Source:
--- Begin ---

Quick Stats Part 1

Posted on April 2, 2019

Tags: probability

1 Terms
2 Tests are like proof by contradiction.
- 2.1 P-value
3 Chi-Squared test
4 F-test
5 Z-test
6 T-distribution
- 6.0.1 degree of freedom

All men are [EQUAL] in innocence until proven otherwise

Keypoints:

Test = Proof by Contradiction
Null = Assumption Of Equality(=)
Failing a Proof by Contradiction Doesn’t Imply our Assumption is True
Failing a test with high p-value Doesn’t Imply our Null(=) is True

1 Terms

\[P(X=\text{"it will rain today"})\]
\(X\) is the random variable
\(\mu\) mu is the mean
\(\sigma\) sigma is std (z-score = sigma) \(\sigma^2\) sigma squared is variance. Variance is a measure of how dispersed the data is in absolute measure.

2 Tests are like proof by contradiction.

Null hypothesis is our assumption. \([T_1 = T_2]^{null}\)
If p-value is less than alpha, we have a proof by contradiction.
Discharge assumption \([T_1 = T_2]^{null}\) (Reject the Null)
thus proving \(T_1 \neq T_2\)

--- End ---

Collected material:

--- Begin ---

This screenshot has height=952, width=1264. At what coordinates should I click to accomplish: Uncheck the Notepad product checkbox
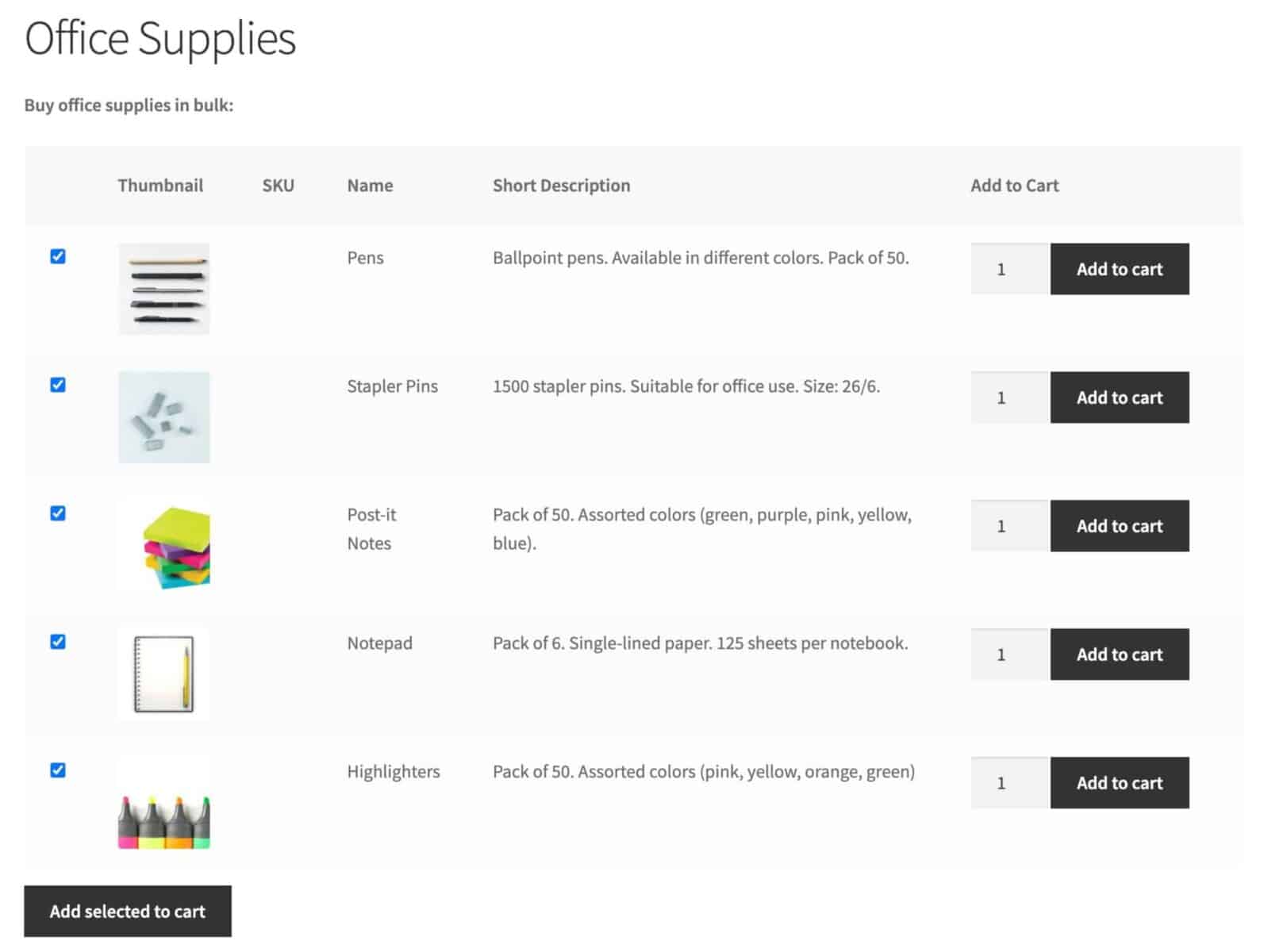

--- End ---

Written request:
Write the next part of the post on statistical tests, starting right after its final line. The data that accompanies the post on statistical tests can be left aside.

The result:
\[\cfrac{\cfrac{[T_1 = T_2]^{null}}{\cfrac{..p < 0.05..}{\bot}}}{T_1 \neq T_2}\]

alpha or 0.05 is Type 2 error.

Another interpretation: \([T_1 - T_2 = 0]^{null} \overset{?}{\Rightarrow} T_1 - T_2 \neq 0\)
This looks similar to the T-test for linear regression \([\beta = 0]^{null} \overset{?}{\Rightarrow} \beta \neq 0\)

p-value is a measure of “if we assumed null hypothesis is true,how surprised are you at your empirical observation[data set]”

2.1 P-value

t-score=2.8 p-value=0.006

A :: population
B :: population
x :: sample
y :: sample

Given 2 sets of populations A,B
We perform a random sampling and observe sample subsets of population A which is x and population B which is y.

\(x \subseteq A\)
\(y \subseteq B\)

Assuming that the population A and B are equal, random sampling of pairs (x,y) taken from populations A and B which is our observations, would result in a t-score that is at least 2.8 with a probability of 0.6%

\[ P( tscore(x,y) \geq 2.8 | A = B) = 0.6% \]

note the t-score reflect difference between sample means: \(\bar{x} - \bar{y}\)

P-value does not show you probability of two groups being equal. \(\xcancel{pvalue = P(T_1 = T_2)}\)

\[pvalue = P(D|H)\ \text{where H is null hypothesis}\]

This means the p-value is the probability we see our data set appear in reality given a true null-hypothesis.
- Example: T-test on 2 groups, Boy and Girl, on chocolate eaten. We empirically collect data on mean and stdev, our T-test shows p-value of 0.024.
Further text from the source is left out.